Oppenheimer Park Tent City Cleared During COVID-19 Pandemic

BC Housing is attempting to temporarily rehome campers

Oppenheimer Park, located in the Downtown East Side of Vancouver, B.C. (Lisa Hedmark)

Shane Simpson, B.C.’s Minister of Social Development and Poverty Reduction, announced a public safety order on April 25 to shut down and clear out the Downtown East Side’s Oppenheimer Park or “tent city” camp over fears of COVID-19 spreading through the at-risk community.

Simpson says “service providers and emergency responders struggled to safely deliver services to the park in the context of this pandemic, increasing vulnerability of people living in encampments.”

The park is now completely cleared, surrounded by blue gates with spikes on top, and patrolled by a security car in case any people attempt to enter the park.

“The intent of the process [of moving campers out of Oppenheimer Park] was to address the immediate and pressing safety risks facing our province’s most vulnerable by moving people away from dense encampments like Oppenheimer and into more secure, indoor accommodation that allows people improved access to hygiene facilities and wraparound healthcare and social support,” says Simpson.

Before the park was cleared, the local government and British Columbia Centre on Substance Abuse released a safe supply program with clinical guidance to help drug users during the COVID-19 pandemic. With borders closed to non-essential travel, drug users might struggle with finding a safe supply or being able to afford it due to the increased price of street drugs.

People who use methadone risk contracting COVID-19 when they go to pharmacies for their dose. The new program allows users and people on methadone to either take multiple days or weeks of a prescribed drug home. They may also be prescribed the pharmaceutical equivalents of their street drug of choice.

The park was ordered to be cleared of all campers by May 9, after two years of occupation there.  Social workers and volunteers  provided services to the occupants and a small safe injection site was operating in a tent. In the end, everything that was not removed by the former occupants was bulldozed and thrown into a garbage truck. One woman said in an interview with Vice that her son’s and her mother’s ashes were in a tent that she was not able to clear in time, and she lost their remains as a result.

The city attempted to shut down the camp in August 2019, according to an article by The Star. The city’s second attempt was under a much stricter time constraint due to the fear of COVID-19 spreading through the park, as two cases were confirmed in Vancouver homeless shelters.

The BC Housing website lists all of the measures the local government is taking during this pandemic to fight the spread of COVID-19. The last point on the list states that they have “provided temporary indoor housing for everyone who was living at Oppenheimer Park in Vancouver, and are in the process of doing the same for those living at Topaz Park and along Pandora Avenue in Victoria.”

The City of Vancouver has also pledged to install safer bathrooms, removing current porta-potties and replacing them with staffed trailers. Mayor Kennedy Stewart said in a press release that “the installation of these temporary washroom trailers will ensure that all residents can access essential facilities in a safe and hygienic way.”
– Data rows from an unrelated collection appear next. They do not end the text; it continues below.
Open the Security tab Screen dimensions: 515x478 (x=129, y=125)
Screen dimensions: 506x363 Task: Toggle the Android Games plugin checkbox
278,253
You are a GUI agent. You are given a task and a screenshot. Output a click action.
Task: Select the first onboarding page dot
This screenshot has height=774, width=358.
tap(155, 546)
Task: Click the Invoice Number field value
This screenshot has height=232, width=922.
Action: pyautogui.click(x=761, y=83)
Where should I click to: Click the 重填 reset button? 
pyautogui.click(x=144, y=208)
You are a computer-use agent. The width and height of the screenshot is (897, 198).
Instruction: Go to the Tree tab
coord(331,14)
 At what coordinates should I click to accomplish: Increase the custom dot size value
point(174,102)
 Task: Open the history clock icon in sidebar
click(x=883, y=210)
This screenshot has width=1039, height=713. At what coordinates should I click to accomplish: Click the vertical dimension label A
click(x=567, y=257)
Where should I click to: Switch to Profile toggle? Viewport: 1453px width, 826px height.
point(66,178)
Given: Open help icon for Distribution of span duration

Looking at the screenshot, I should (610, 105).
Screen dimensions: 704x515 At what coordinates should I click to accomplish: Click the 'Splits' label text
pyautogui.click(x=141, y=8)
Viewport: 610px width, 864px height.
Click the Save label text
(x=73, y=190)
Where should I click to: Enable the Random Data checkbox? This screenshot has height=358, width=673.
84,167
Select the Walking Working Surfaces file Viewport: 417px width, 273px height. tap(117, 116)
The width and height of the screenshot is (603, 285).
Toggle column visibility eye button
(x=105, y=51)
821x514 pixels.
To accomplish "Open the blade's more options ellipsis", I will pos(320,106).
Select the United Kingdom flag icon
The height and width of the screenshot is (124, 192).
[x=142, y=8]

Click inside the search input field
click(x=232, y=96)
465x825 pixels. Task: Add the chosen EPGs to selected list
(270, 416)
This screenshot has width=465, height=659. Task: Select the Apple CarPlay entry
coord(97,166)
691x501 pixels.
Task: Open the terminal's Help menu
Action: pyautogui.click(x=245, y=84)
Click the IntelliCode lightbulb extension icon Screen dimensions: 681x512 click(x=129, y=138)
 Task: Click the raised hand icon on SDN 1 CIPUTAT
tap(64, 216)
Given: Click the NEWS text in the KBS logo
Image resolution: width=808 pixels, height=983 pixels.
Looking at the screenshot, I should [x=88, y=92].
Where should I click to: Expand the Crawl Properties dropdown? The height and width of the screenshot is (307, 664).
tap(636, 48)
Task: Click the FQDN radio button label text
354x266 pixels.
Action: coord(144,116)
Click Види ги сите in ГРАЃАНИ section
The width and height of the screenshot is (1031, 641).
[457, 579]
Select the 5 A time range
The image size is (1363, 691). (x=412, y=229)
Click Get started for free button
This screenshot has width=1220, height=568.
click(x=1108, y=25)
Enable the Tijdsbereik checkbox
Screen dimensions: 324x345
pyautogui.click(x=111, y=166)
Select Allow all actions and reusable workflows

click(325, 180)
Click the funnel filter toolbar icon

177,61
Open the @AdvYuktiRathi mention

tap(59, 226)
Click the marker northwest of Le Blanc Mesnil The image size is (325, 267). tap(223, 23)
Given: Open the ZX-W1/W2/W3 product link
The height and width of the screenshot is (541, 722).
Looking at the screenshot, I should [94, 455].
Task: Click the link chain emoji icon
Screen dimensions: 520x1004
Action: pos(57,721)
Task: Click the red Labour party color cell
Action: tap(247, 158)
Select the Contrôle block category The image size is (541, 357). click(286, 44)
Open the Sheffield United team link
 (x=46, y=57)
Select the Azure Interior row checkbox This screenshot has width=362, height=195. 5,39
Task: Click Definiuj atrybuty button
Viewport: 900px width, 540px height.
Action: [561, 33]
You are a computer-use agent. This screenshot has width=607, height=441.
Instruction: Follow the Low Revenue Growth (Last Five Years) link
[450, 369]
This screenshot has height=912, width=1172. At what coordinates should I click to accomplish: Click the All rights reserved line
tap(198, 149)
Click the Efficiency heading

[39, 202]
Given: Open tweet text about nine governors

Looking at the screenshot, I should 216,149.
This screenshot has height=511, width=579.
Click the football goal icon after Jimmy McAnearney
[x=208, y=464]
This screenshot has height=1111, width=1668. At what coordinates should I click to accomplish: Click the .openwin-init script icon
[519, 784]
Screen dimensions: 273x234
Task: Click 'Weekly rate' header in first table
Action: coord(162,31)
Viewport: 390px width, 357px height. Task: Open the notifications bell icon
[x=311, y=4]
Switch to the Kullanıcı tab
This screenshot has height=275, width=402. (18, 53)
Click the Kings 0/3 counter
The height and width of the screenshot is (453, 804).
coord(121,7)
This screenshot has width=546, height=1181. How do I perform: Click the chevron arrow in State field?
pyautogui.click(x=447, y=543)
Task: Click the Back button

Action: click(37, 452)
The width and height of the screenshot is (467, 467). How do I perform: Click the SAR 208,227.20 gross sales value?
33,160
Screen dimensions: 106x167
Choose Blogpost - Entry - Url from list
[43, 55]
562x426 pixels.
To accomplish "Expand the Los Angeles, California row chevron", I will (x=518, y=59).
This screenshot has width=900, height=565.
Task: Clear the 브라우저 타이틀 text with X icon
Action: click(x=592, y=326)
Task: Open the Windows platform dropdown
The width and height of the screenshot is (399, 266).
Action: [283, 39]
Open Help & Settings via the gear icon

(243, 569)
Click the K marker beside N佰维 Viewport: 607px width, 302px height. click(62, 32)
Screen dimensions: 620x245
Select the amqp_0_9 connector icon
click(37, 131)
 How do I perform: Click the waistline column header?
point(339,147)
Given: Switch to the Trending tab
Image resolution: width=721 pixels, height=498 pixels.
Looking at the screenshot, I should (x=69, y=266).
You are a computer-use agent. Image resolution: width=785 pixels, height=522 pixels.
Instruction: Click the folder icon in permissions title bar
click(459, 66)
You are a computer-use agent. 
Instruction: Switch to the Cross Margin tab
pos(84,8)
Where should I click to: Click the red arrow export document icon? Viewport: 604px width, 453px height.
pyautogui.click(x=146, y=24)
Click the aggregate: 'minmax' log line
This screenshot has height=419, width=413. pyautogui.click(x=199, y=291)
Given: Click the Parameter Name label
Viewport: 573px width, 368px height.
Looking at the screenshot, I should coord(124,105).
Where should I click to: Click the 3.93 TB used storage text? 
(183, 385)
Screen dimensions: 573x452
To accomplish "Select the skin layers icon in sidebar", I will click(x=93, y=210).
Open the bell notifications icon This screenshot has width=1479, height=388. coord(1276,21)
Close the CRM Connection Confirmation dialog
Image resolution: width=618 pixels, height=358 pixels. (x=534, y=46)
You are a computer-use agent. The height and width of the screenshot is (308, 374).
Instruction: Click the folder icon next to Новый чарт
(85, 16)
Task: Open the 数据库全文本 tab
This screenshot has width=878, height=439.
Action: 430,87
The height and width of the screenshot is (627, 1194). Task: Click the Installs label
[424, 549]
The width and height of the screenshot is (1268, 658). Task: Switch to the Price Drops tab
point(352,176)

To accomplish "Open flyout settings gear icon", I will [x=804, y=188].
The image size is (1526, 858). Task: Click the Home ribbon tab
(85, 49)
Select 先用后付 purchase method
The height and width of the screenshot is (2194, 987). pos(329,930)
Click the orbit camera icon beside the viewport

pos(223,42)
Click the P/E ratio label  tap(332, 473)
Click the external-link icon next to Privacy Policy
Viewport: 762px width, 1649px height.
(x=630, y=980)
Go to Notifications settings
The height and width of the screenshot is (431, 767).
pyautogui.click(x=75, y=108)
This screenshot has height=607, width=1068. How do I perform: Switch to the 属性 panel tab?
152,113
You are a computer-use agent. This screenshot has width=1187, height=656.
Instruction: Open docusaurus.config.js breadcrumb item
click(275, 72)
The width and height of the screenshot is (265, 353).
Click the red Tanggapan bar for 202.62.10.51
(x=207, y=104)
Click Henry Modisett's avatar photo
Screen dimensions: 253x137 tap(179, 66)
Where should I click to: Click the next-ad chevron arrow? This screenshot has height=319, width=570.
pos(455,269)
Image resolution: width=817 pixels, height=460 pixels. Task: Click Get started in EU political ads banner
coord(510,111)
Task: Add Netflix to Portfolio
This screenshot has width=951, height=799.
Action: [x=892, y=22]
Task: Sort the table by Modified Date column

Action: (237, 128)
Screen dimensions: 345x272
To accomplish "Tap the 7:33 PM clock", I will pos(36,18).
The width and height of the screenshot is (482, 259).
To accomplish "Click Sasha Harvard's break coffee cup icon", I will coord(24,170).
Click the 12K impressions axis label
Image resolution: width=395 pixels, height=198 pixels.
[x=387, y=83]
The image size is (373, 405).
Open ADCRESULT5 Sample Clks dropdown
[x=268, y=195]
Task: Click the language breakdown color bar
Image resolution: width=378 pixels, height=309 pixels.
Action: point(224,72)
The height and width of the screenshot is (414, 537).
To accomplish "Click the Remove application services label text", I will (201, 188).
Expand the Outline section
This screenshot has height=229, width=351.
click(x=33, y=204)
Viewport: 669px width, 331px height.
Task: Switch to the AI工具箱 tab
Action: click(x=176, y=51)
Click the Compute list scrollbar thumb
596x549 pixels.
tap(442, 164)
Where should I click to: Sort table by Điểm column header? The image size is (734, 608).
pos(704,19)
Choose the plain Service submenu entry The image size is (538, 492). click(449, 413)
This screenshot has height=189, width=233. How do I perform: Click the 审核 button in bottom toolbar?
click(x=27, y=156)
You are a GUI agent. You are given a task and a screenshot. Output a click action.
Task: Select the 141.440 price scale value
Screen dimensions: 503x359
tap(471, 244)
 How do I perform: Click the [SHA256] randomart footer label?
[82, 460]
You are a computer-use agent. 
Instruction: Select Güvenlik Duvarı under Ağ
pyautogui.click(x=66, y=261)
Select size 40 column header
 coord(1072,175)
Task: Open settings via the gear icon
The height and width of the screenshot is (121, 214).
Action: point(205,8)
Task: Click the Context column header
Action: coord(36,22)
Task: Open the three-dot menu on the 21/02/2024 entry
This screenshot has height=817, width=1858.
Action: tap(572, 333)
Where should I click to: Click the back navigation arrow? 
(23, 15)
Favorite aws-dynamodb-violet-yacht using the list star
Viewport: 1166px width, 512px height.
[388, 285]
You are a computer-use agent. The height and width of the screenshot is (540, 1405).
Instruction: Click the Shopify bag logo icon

Now that Oppenheimer park is closed, Yaletown residents have complained about increased violence and drug use in their neighborhood. Residents of the park are reported to have been rehomed to hotels closer to Vancouver’s downtown core.

“I do know the Howard Johnson on Granville Street is one of them and the Holiday Inn has some former Oppenheimer residents there,” said City Councillor Pete Fry in an interview with CTV News.

The future of Oppenheimer Park residents is uncertain, but plans to reopen the park have not yet been announced.